● WHAT THE TASK REQUIRES: Decide whether each statement agrees with the Spark transformation article that follows, answering yes or no and quoting the words of the article that settle it: (a) Spark Dataframes are immutable. (b) The procedure described produces a result from three input parameters. (c) Each piece of a functional design is harder to test in separation than with a procedural approach.

● DOCUMENT PASSAGE:

Sunday, 20 September 2015

Functional Data Transformation with Spark

You need to make some transformations with usage of Spark Dataframes which is easy to test and maintain? I hope that this article will provide you many useful ideas on how approach this problem.

This should be enough for an introduction - content start!

An abstract understanding of the problem

Let's try to understand problem conceptually before we will dive into details. On the picture below you can see an example transformation flow when working with dataframes. In Spark Dataframes are immutable which can save us from many strange problems. Moreover we can design our flow with usage of (properly granulated) small methods which simplifies testing a lot.

But what if what we just saw is only a piece of a bigger system? Technically we have created a procedure which produces a result from 5 input parameters. There is a great risk that with this design we are going to come across the same problems as with standard procedural programming

  • A set of tightly coupled methods which are difficult to use outside given procedure.
  • Some bags for methods like "Utils classes" with set of operations representing common logic which maybe reused "here and there" but most likely can not be easily composed together to produce a new behavior.

According to my current knowledge design based on Functional Programming gives us a lot more chances to compose two pieces of a program and produce a new logic in elegant way. Also it is easier to test each piece of such design in separation in comparison to procedural approach. So let's move into FP world and see what is waiting for us there...

What we want to achieve - a view from top

On this mysterious drawing we can see something which (let's hope) can be called "Functional Data Processing Pipeline". And those wonderful rectangles symbolizes various compositions of single functions, currying and whatever your brain is able to see there.

● STORED DATA:
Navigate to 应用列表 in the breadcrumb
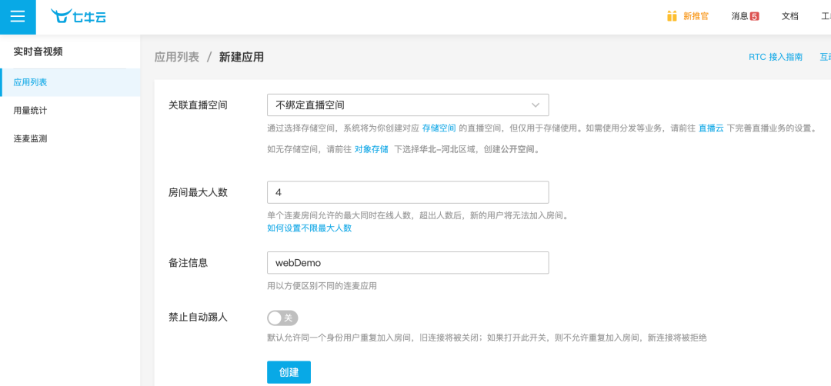 pos(176,57)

● TASK ANSWER:
(a) Yes: "In Spark Dataframes are immutable"
(b) No: "Technically we have created a procedure which produces a result from 5 input parameters."
(c) No: "Also it is easier to test each piece of such design in separation in comparison to procedural approach."